## Document
──────────────────────────────

2

When using np.lib.stride_tricks.as_strided, how can I manage 2D a array with the nested arrays as data values? Is there a preferable efficient approach?

Specifically, if I have a 2D np.array looking as follows, where each data item in a 1D array is an array of length 2:

[[1., 2.],[3., 4.],[5.,6.],[7.,8.],[9.,10.]...]

I want to reshape for rolling over as follows:

[[[1., 2.],[3., 4.],[5.,6.]],
 [[3., 4.],[5.,6.],[7.,8.]],
 [[5.,6.],[7.,8.],[9.,10.]],
  ...
]

I have had a look at similar answers (e.g. this rolling window function), however in use I cannot leave the inner array/tuples untouched.

For example with a window length of 3: I have tried a shape of (len(seq)+3-1, 3, 2) and a stride of (2 * 8, 2 * 8, 8), but no luck. Maybe I am missing something obvious?

Cheers.


EDIT: It is easy to produce a functionally identical solution using Python built-ins (which can be optimised using e.g. np.arange similar to Divakar's solution), however, what about using as_strided? From my understanding, this could be used for a highly efficient solution?

Community
  • 1
  • 1

3 Answers3

4

IIUC you could do something like this -

def rolling_window2D(a,n):
    # a: 2D Input array 
    # n: Group/sliding window length
    return a[np.arange(a.shape[0]-n+1)[:,None] + np.arange(n)]

Sample run -

In [110]: a
Out[110]: 
array([[ 1,  2],
       [ 3,  4],
       [ 5,  6],
       [ 7,  8],
       [ 9, 10]])

In [111]: rolling_window2D(a,3)
Out[111]: 
array([[[ 1,  2],
        [ 3,  4],
        [ 5,  6]],

       [[ 3,  4],
        [ 5,  6],
        [ 7,  8]],

       [[ 5,  6],
        [ 7,  8],
        [ 9, 10]]])
Divakar
  • 218,885
  • 19
  • 262
  • 358
  • Thanks, this is functionally correct! Performance-wise, however, is this not inferior to a `as_strided` solution as I was attempting to achieve? Clearly this should be faster than any built-in `range` solution, however. – AskingForAFriend Aug 29 '16 at 11:14
  • @Kappers Well I haven't really played around with `strides` much, so I can't comment on the performance aspect. So, at the least consider this as an alternative to strides in case `strides` method isn't working out for you, that's what I gathered from the question. – Divakar Aug 29 '16 at 11:17
2

What was wrong with your as_strided trial? It works for me.

──────────────────────────────

## Data entries
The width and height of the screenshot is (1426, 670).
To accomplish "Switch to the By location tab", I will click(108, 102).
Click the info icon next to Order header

──────────────────────────────

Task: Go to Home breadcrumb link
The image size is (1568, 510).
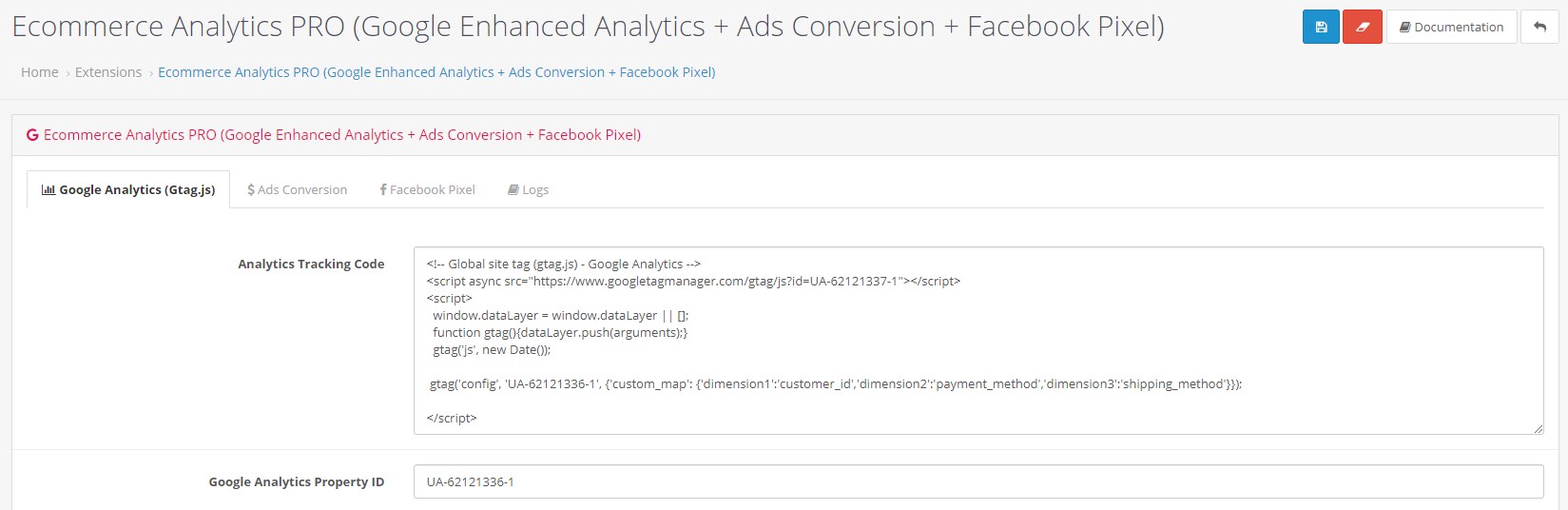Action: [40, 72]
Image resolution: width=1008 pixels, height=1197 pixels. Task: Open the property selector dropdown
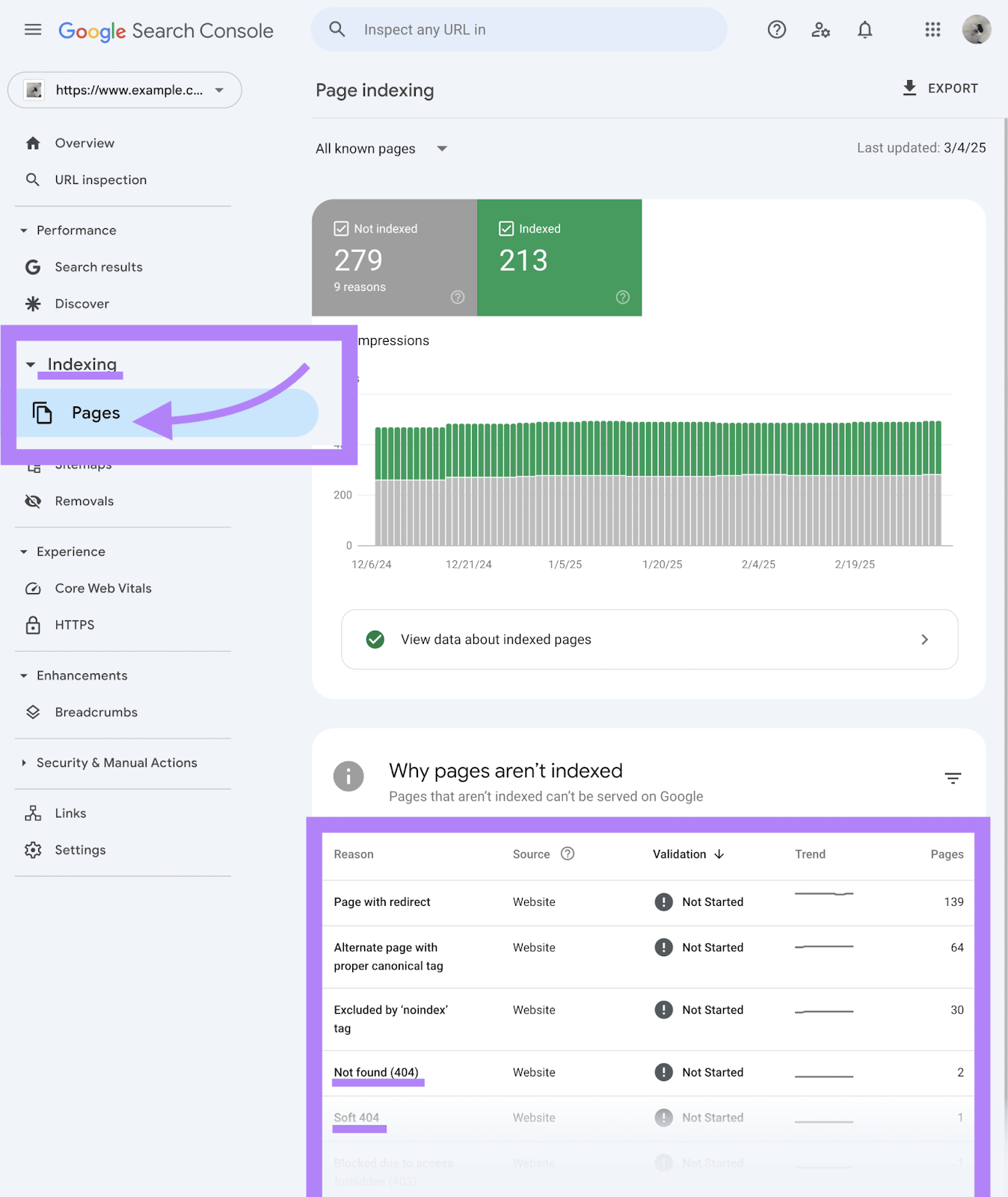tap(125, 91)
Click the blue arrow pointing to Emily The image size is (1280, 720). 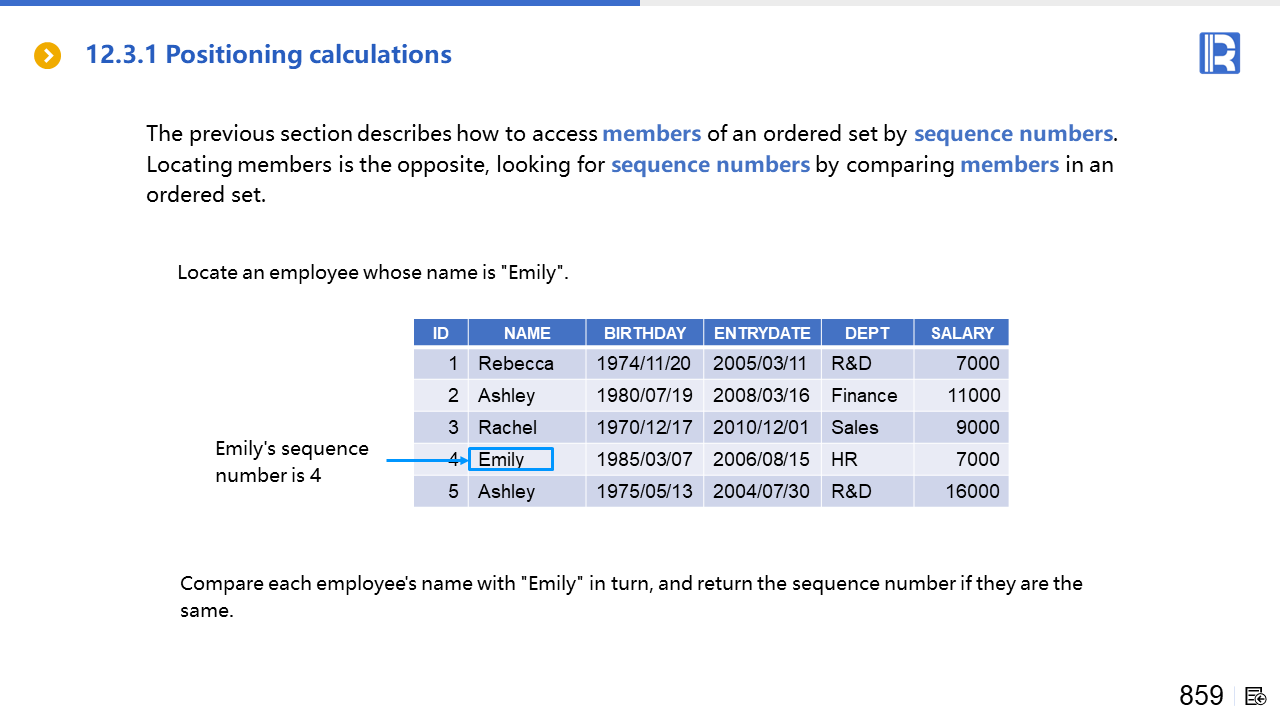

──────────────────────────────

## Written problem
Continue the NumPy forum thread about sliding a window over a 2D array with as_strided, starting after its final sentence.

## Result of the exercise
In [28]: x=np.arange(1,11.).reshape(5,2)
In [29]: x.shape
Out[29]: (5, 2)
In [30]: x.strides
Out[30]: (16, 8)
In [31]: np.lib.stride_tricks.as_strided(x,shape=(3,3,2),strides=(16,16,8))
Out[31]: 
array([[[  1.,   2.],
        [  3.,   4.],
        [  5.,   6.]],

       [[  3.,   4.],
        [  5.,   6.],
        [  7.,   8.]],

       [[  5.,   6.],
        [  7.,   8.],
        [  9.,  10.]]])

On my first edit I used an int array, so had to use (8,8,4) for the strides.

Your shape could be wrong. If too large it starts seeing values off the end of the data buffer.

   [[  7.00000000e+000,   8.00000000e+000],
    [  9.00000000e+000,   1.00000000e+001],
    [  8.19968827e-257,   5.30498948e-313]]])

Here it just alters the display method, the 7, 8, 9, 10 are still there. Writing those those slots could be dangerous, messing up other parts of your code. as_strided is best if used for read-only purposes. Writes/sets are trickier.

hpaulj
  • 221,503
  • 14
  • 230
  • 353
  • Hm, maybe I missed something very obvious... Thanks for playing around, I will verify as soon as possible! Unfortunately I have been too busy to sit down with the associated project over the last day. – AskingForAFriend Aug 31 '16 at 06:47
  • Thanks, I indeed answered my own question and was too stupid to realise - sigh. In the end, this didn't really bring any performance to the table - I'll need to revisit if using a more complex/higher dimension data structure, or maybe just larger data sets. – AskingForAFriend Aug 31 '16 at 18:17
0

You task is similar to this one. So I slightly changed it.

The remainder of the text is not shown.